Download the latest Freebase WEX archive:
wget http://download.freebase.com/wex/YYYY-MM-DD/freebase-wex-YYYY-MM-DD.tar
Extract the archive:
tar xvf freebase-wex-YYYY-MM-DD.tar cd freebase-wex-YYYY-MM-DD
Contained are 9 bzip2 compressed TSV data files corresponding to each of the Freebase WEX tables:
- freebase-wex-YYYY-MM-DD-articles.tsv.bz2
- freebase-wex-YYYY-MM-DD-redirects.tsv.bz2
- freebase-wex-YYYY-MM-DD-sections.tsv.bz2
- freebase-wex-YYYY-MM-DD-template_calls.tsv.bz2
- freebase-wex-YYYY-MM-DD-template_values.tsv.bz2
- freebase-wex-YYYY-MM-DD-category_members.tsv.bz2
- freebase-wex-YYYY-MM-DD-freebase_wpid.tsv.bz2
- freebase-wex-YYYY-MM-DD-freebase_names.tsv.bz2
- freebase-wex-YYYY-MM-DD-freebase_types.tsv.bz2
And 6 files to facilitate the setup procedure:
- readme.html (this document)
- wexsetup.py
- tables.sql
- constraints.sql
- indexes.sql
- checksum.md5
Decompress the TSV files:
bunzip2 --show-progress *.tsv.bz2
Verify the MD5 checksum of the TSV files:
md5sum --check checksum.md5
The included wexsetup.py Python script will generate a SQL script
to load and optimize Freebase WEX to a PostgreSQL server. By default, this script will
look for TSV files in the current working directory, and will load to the
public schema of the selected database. Use the xml option to
take advantage of the new XML parsing features introduced in
PostgreSQL 8.3:
usage: wexsetup.py [options]
options:
-h, --help show this help message and exit
--schema=SCHEMA PostgreSQL schema [public]

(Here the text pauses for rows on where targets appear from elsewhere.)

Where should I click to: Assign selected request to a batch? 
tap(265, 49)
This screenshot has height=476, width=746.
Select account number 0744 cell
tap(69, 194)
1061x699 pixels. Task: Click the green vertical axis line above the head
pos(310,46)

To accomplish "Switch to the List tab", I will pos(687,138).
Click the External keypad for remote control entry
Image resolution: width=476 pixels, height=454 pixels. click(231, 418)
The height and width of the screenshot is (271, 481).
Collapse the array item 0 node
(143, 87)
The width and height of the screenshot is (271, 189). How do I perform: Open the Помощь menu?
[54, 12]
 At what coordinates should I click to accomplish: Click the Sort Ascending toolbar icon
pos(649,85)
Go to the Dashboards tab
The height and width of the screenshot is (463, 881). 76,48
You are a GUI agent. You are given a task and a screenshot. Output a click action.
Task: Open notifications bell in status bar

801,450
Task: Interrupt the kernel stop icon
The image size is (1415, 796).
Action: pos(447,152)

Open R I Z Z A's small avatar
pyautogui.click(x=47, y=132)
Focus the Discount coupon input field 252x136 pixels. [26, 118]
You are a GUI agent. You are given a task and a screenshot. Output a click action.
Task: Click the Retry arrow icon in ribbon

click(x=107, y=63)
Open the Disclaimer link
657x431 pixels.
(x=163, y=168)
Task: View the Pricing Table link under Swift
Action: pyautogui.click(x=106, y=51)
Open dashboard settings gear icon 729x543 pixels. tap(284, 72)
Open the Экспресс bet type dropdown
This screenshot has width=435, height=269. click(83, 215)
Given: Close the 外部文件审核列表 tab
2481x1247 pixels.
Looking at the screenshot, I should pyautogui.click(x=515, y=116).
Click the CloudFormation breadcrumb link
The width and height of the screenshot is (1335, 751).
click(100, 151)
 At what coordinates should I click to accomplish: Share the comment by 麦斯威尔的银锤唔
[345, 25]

--path=PATH path to WEX TSV files [.]
--xml use the 'xml' datatype introduced in PostgreSQL 8.3 instead
of 'text' for XML content
Note that the Freebase WEX TSV files must be present on the same filesystem as the database server, since they will be loaded with the PostgreSQL COPY command, designed for bulk importing from local files. Save the output of this script to a file:
./wexsetup.py > wexsetup.sql
The output of this script will initialize the database schema,
COPY all data, build constraints and indexes, and
ANALYZE
all tables. If you need to modify this procedure in any way (for instance, to
skip the loading of unwanted tables), edit this output file accordingly.
If you haven't already, create a database for Freebase WEX with UTF-8 encoding using createdb, adding any connection or authentication parameters as needed:
createdb --encoding UTF-8 wex
Note that the generated SQL script will not DROP
tables if they already exist, so be sure to do so first if you are updating
from an earlier version of Freebase WEX.
Finally, execute the SQL script using psql, adding any connection or authentication parameters as needed:
psql --echo-queries --dbname wex --file wexsetup.sql
Example Usage
Get the Freebase WEX XML for a particular article:
SELECT xml FROM articles WHERE name='Abraham Lincoln'
Get the Freebase GUID for a particular article (a redirect in this case):
SELECT guid FROM freebase_names WHERE name = 'Honest Abe'
Get the categories of a particular article:
SELECT category_name FROM category_members INNER JOIN articles ON wpid = article_wpid WHERE name = 'Abraham Lincoln'
Get a particular template parameter for a particular article:
SELECT template_values.xml FROM template_values INNER JOIN template_calls ON call_id = template_calls.id INNER JOIN articles ON articles.wpid = article_wpid WHERE template_article_name = 'Template:Infobox Officeholder' AND template_values.name = 'spouse' AND articles.name = 'Abraham Lincoln'
Get the outgoing links from a particular article as an array (requires PostgreSQL 8.3):
SELECT xpath('//link//target/text()', xml)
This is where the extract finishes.